UNESCO Notifies Best Practices for Preserving Underwater Heritage

The United Nations Educational Scientific and Cultural Organisation (UNESCO) recently decided to establish a Register of best practices for the safeguarding of underwater cultural heritage. The decision was followed by an invitation by the Conference of States Parties for countries to provide best practice examples for projects that ensure the lasting protection of underwater archaeological sites or remains, the sustainable management of sites, notable efforts to give the public access to such vestiges, or the inclusion of local communities in underwater heritage management.

It needs to be noted here that The Convention on the Protection of the Underwater Cultural Heritage was adopted in 2001. It aims to help save ancient shipwrecks, sunken cities, decorated grottos and any other underwater cultural vestiges from increasing pillaging and destruction by treasure hunters.

Designed to preserve underwater heritage, the Convention also seeks to promote public access to this heritage and to stimulate archaeological research. Fifty-six countries have ratified the Convention to date. Interestingly, India is not a party to this Convention. India’s absence from this Convention is strange since India does claim to have an entire Dwarka city submerged of the coast of Gujarat.
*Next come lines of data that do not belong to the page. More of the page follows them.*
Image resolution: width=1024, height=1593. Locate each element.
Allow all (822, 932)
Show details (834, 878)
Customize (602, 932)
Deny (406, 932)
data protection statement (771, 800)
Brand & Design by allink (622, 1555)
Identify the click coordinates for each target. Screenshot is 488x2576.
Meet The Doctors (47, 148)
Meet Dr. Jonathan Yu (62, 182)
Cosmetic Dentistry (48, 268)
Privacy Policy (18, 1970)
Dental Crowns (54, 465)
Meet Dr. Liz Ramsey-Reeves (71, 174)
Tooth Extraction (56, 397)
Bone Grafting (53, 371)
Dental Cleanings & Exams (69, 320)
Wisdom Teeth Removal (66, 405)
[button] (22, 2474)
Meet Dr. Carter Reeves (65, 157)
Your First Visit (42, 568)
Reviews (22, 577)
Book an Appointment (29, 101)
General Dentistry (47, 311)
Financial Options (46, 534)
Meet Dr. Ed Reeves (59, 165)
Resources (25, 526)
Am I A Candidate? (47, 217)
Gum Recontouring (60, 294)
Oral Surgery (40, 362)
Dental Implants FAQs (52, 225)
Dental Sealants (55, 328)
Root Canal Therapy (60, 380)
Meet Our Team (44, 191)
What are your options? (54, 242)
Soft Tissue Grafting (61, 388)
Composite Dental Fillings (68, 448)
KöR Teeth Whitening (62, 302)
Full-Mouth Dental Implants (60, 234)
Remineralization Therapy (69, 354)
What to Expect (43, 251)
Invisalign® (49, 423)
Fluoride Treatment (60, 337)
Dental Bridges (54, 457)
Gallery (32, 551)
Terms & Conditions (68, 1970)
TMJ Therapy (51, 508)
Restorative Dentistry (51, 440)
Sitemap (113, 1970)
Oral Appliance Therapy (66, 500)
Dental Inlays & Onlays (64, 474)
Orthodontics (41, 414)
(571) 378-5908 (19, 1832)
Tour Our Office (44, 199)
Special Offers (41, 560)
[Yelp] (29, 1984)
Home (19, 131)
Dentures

The Conference of States Parties have recognized the following seven examples of best practices for the preservation of underwater cultural heritage:

  1. Underwater Archaeology Museum, Playa Bonita, Campeche, Mexico
  2. Involving local communities with their own cultural heritage at the Nevado de Toluca, Mexico
  3.  PROCASC programme for 130 sites of underwater heritage in Mar de Cascais (Sea of Cascais), Portugal
  4. 4 Cap del Vol and Cala Cativa shipwrecks. Study of trade, Port de la Selva, Alt Empordà, Catalonia, Spain
  5. Deltebre I, The History of a Wreck, Deltebre, Baix Ebre, Catalonia, Spain
  6. Legal protection of Andalusia’s underwater archaeological heritage, Andalusia, Spain
  7. The Bou Ferrer Wreck, Villajoyosa, Alicante, Spain

UNESCO has also agreed to send experts to study Mayan heritage sites on the floor of Lake Atitlán in Central America at the request of Guatemala. Several submerged archaeological sites were discovered in 1996 in Lake Atitlán, the deepest lake in Central America. Among them is a Mayan villages known as Samabaj, which retains the remains of domestic structures and religious monuments. The village appears to have been built on an island that was submerged, possibly because of a volcanic eruption, a landslide or another natural disaster.